§ Objetivo
Transcreva, sem nenhuma alteração, a passagem do texto sobre o julgamento do Marco Civil da Internet que vai de "O artigo 19 garante" até "Artigo 19 do MCI?".

++++ Texto da página

O julgamento do Marco Civil da Internet começou no dia 27 de novembro e ainda não tem prazo para terminar. Na última semana, o relator do caso, ministro Dias Toffoli, terminou de proferir o seu voto defendendo a inconstitucionalidade do artigo 19 do Marco Civil da Internet e propondo novos parâmetros para o regime de responsabilidade das plataformas digitais.
O artigo 19 garante que as empresas não serão responsabilizadas por conteúdos publicados por usuários a não ser que haja um pedido judicial de remoção que não seja atendido. Ou seja, o julgamento, em linhas gerais, analisa se os provedores de aplicação – categoria em que as plataformas digitais estão incluídas – são ou não responsáveis pelo conteúdo publicado pelos seus usuários.
O que diz o Artigo 19 do MCI?
Art. 19. Com o intuito de assegurar a liberdade de expressão e impedir a censura, o provedor de aplicações de internet somente poderá ser responsabilizado civilmente por danos decorrentes de conteúdo gerado por terceiros se, após ordem judicial específica, não tomar as providências para, no âmbito e nos limites técnicos do seu serviço e dentro do prazo assinalado, tornar indisponível o conteúdo apontado como infringente, ressalvadas as disposições legais em contrário.
“Parece-me evidente que o regime de responsabilidade dos provedores de aplicação por conteúdo de terceiros, previsto no art. 19 do MCI, é inconstitucional”, disse Toffoli em seu voto. “Seja porque, desde a sua edição, foi incapaz de oferecer proteção efetiva aos direitos fundamentais e resguardar os princípios e valores constitucionais fundamentais nos ambientes virtuais, conforme adiante se demonstrará, seja porque, como já demonstrado, não apto a fazer frente aos riscos sistêmicos que surgiram nesses ambientes, a partir do desenvolvimento de novos modelos de negócios e de seu impacto nas relações econômicas, sociais e culturais”, complementou o ministro.
Apesar de o julgamento analisar um caso específico ocorrido no Facebook em 2014, o processo foi reconhecido como de repercussão geral, ou seja, a decisão da corte vai uniformizar a interpretação constitucional de acordo com a tese definida que pode ou não ser a mesma apresentada pelo relator do caso.
Além da inconstitucionalidade, o ministro Toffoli propõe outras mudanças no regime de responsabilidade na tese que denominou “Decálogo contra a violência digital e a desinformação”. Entenda ponto a ponto o voto do ministro – que consiste na inconstitucionalidade do artigo 19 e a proposição de um novo regime de responsabilidade, incluindo hipóteses específicas que as plataformas podem ser responsáveis mesmo sem nenhum tipo de notificação.

++++++++
++++ Trecho do material

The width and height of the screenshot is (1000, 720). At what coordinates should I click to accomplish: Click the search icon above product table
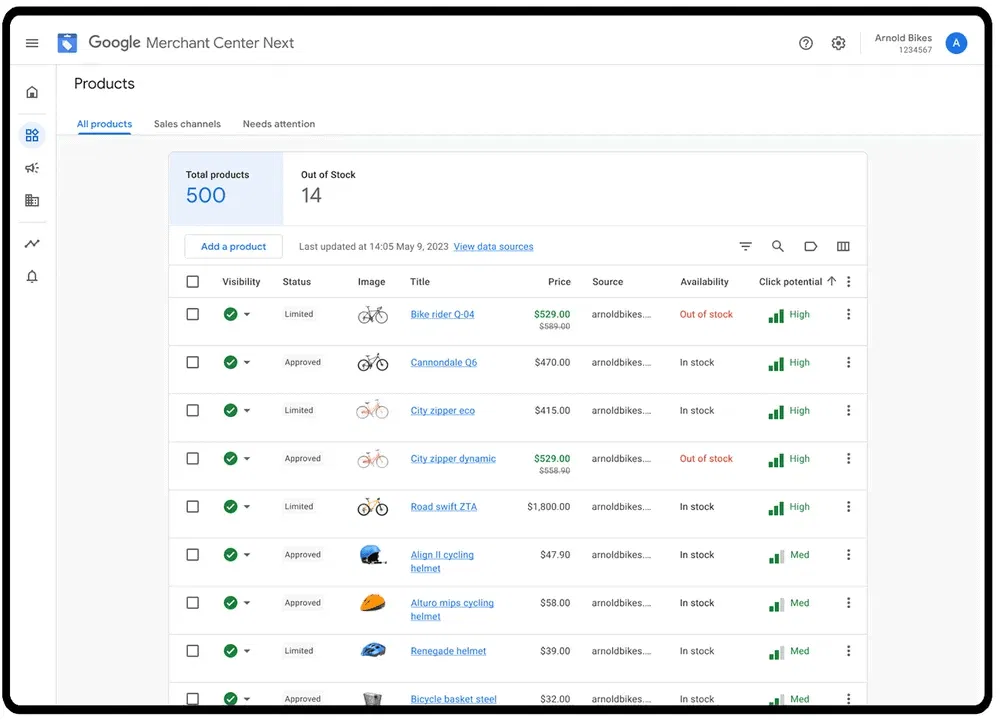[778, 246]
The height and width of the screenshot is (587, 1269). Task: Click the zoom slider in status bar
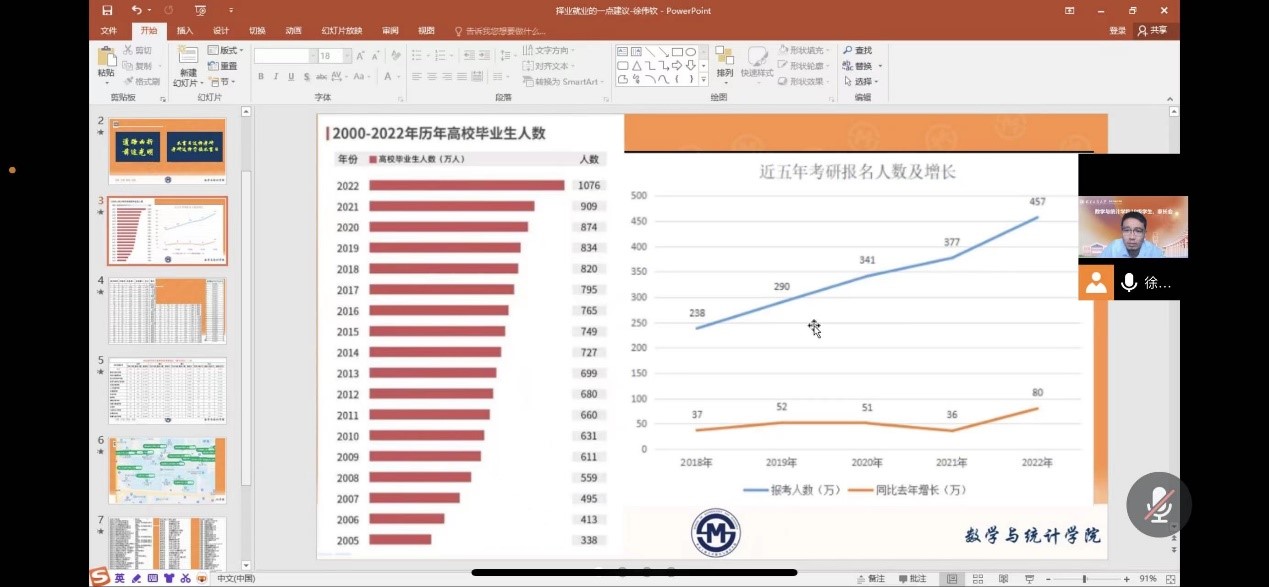pyautogui.click(x=1084, y=579)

++++++++

§ Resultado da tarefa
O artigo 19 garante que as empresas não serão responsabilizadas por conteúdos publicados por usuários a não ser que haja um pedido judicial de remoção que não seja atendido. Ou seja, o julgamento, em linhas gerais, analisa se os provedores de aplicação – categoria em que as plataformas digitais estão incluídas – são ou não responsáveis pelo conteúdo publicado pelos seus usuários.
O que diz o Artigo 19 do MCI?